"Easy, John! That damned wound again!" He watched his friend struggle for breath and wondered how long it had been like this. When Allday turned his head, he was shocked to see that his face was quite pale, grey beneath the weathered tan.
He said, "I'll fetch Unis."
Allday shook his head and gritted his teeth. "No! Stay with me!" He nodded heavily, and took a deep breath. "It's goin'. I'll be all right."
Ferguson watched the colour returning to his rugged face, the breathing becoming more even.
Allday allowed him to help him to his feet, and then said thickly, "Not a word, mind. It comes an' goes." He tried to grin. "See? Bright as a bullock's bayonet!"
Ferguson shook his head, resigned. He was beaten; he should have known.
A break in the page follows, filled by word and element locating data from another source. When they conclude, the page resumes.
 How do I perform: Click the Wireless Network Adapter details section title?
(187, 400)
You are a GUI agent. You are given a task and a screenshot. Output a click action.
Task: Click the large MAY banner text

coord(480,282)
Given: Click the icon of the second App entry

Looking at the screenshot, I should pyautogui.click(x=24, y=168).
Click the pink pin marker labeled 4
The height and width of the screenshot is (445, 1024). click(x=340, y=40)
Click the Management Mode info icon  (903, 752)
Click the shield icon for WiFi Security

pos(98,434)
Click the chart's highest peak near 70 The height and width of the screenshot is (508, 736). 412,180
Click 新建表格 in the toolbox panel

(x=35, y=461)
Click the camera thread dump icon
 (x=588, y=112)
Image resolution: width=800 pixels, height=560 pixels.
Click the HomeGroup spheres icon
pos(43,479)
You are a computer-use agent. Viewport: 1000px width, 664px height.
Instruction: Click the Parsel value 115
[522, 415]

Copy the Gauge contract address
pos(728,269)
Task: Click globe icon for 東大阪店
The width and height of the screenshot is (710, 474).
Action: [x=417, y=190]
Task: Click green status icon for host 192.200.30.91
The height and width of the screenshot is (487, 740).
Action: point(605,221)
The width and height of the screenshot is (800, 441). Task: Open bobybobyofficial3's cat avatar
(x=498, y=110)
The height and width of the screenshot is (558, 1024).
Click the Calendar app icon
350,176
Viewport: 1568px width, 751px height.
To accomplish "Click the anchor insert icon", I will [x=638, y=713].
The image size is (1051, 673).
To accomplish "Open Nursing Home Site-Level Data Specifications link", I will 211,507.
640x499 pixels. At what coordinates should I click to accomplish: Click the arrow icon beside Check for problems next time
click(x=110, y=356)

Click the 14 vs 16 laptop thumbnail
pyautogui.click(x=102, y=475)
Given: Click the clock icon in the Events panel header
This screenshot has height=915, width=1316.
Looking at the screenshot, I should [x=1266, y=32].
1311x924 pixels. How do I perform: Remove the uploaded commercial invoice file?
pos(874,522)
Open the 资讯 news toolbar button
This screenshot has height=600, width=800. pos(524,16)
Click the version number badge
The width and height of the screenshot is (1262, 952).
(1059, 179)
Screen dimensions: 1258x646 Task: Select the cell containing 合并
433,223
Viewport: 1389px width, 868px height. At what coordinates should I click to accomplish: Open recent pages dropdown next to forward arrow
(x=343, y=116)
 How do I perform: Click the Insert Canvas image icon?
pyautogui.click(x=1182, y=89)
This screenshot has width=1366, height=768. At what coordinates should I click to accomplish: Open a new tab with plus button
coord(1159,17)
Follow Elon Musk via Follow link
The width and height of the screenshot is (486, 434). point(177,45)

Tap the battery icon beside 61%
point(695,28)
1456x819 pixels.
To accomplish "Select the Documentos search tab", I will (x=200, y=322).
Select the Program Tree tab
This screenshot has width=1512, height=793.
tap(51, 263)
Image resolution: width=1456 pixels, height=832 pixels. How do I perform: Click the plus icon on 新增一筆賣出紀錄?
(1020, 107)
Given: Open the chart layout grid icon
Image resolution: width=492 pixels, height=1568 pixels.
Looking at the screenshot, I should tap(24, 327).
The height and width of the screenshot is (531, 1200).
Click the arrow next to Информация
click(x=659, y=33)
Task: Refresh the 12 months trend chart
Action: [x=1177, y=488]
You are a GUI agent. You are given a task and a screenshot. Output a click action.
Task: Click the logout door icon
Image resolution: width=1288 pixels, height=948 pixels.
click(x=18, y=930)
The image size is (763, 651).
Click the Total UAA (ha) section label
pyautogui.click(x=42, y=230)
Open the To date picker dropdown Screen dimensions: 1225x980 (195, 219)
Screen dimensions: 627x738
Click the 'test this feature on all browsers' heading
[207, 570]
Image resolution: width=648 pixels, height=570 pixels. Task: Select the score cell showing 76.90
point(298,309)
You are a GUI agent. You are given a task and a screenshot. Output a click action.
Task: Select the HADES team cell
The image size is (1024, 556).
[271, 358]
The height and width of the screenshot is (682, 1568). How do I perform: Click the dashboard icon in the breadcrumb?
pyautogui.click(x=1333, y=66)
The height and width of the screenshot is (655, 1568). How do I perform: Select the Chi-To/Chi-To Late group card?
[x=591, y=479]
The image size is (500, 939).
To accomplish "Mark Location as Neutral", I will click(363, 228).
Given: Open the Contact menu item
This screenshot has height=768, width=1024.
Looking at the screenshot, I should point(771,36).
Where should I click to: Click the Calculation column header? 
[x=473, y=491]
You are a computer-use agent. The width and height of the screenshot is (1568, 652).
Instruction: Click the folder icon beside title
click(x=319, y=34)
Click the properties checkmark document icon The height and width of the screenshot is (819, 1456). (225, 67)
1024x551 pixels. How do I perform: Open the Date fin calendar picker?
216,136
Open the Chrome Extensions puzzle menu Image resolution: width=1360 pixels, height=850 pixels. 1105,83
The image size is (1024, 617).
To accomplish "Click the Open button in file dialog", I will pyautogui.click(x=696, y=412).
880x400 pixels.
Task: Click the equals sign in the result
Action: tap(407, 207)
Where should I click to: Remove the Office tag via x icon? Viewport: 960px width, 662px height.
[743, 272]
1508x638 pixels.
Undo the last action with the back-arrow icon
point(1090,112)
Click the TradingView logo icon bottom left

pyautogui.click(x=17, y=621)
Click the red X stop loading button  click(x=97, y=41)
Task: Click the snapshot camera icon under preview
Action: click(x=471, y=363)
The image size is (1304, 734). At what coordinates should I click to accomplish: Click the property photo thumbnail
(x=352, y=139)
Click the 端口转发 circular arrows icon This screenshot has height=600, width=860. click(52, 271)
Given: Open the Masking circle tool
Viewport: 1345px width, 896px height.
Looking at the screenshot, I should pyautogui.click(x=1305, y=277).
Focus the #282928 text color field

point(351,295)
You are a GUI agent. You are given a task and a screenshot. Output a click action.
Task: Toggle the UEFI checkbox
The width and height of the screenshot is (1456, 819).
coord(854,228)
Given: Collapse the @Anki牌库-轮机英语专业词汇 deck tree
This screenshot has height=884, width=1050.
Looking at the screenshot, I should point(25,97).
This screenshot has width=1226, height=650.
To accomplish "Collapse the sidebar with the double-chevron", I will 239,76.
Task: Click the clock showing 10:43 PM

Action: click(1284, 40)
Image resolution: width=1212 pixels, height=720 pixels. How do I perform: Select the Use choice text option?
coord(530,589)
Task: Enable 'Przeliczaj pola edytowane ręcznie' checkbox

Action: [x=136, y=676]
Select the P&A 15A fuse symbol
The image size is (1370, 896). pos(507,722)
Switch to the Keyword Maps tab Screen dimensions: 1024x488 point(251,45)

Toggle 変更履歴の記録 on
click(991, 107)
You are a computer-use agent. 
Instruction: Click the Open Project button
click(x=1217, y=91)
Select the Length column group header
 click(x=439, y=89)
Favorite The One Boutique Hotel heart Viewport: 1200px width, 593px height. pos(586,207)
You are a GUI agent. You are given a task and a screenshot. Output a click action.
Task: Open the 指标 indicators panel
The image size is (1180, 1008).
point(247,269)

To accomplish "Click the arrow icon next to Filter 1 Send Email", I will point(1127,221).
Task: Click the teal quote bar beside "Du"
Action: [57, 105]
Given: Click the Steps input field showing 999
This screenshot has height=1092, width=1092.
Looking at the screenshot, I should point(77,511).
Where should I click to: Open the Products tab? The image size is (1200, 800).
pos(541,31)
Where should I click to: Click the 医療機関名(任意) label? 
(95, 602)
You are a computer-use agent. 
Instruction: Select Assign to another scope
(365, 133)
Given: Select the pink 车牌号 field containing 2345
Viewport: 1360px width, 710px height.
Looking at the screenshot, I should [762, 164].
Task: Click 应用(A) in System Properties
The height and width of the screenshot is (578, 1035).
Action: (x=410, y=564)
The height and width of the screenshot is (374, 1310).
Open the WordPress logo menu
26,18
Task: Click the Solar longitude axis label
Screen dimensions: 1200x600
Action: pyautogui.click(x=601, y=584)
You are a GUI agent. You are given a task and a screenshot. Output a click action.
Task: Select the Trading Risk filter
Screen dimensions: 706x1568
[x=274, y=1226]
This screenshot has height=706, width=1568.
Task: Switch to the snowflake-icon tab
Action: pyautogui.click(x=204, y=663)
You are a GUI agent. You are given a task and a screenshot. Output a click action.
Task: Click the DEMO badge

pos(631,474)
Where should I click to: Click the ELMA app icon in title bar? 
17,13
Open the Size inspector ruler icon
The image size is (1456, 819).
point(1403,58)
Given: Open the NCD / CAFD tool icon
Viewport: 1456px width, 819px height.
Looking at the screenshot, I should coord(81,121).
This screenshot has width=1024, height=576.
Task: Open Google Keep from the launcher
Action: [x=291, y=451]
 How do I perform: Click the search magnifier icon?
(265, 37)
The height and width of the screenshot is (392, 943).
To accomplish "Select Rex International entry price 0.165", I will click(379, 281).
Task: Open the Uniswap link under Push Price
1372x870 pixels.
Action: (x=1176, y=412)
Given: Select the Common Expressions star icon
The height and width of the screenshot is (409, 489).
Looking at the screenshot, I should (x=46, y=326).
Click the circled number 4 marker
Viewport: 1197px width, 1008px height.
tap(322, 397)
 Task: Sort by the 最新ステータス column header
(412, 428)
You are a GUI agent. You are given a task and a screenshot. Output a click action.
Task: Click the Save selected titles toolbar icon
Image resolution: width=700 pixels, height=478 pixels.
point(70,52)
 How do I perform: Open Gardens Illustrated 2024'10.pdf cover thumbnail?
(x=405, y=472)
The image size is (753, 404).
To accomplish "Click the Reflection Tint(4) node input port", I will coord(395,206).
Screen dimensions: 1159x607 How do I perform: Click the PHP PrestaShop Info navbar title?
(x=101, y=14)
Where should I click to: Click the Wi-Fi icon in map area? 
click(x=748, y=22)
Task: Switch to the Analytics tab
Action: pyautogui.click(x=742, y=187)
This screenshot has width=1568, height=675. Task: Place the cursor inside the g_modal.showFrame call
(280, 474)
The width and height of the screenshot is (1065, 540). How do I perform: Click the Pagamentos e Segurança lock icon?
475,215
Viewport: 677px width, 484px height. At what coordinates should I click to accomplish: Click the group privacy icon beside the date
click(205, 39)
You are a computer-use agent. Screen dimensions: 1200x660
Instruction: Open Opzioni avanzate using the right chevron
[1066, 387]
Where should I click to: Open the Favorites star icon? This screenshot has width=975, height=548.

Allday and Bolitho, like master and faithful dog, someone had once said, each fearful for the other.
Together, they lifted the cask on to its trestle, and Allday said, "I needs something stronger than ale, an' that's no error!"
Unis found them sitting by the unlit fire, her husband holding a taper for his friend's clay pipe as if they had not a care in the world. She bit her lip to contain her despair. It was all a show, for her sake. Like the new cask on its trestle. The rest she could guess.
Ferguson said, "Must be getting back. I have to look at the books." Allday followed him out to the yard, and watched as he swung himself up on to the seat.
He said, simply, "Thanks, Bryan." He stared across the fields to the glint of the river beyond the trees. "You weren't there, see. Sir Richard, a full admiral, the finest ever, leading our boarders across on to that bloody renegade's deck like some wild lieutenant! You should have been there. To me. Indoms!" He shook his shaggy head. "I could never leave him now."
He raised one hand and grinned. It was one of the saddest things Ferguson had ever seen.
And one of the bravest.
Richard Bolitho sat in the corner of the carriage and stared out at the crowds and the horses, vehicles of every size jostling for position with apparent disregard for one another.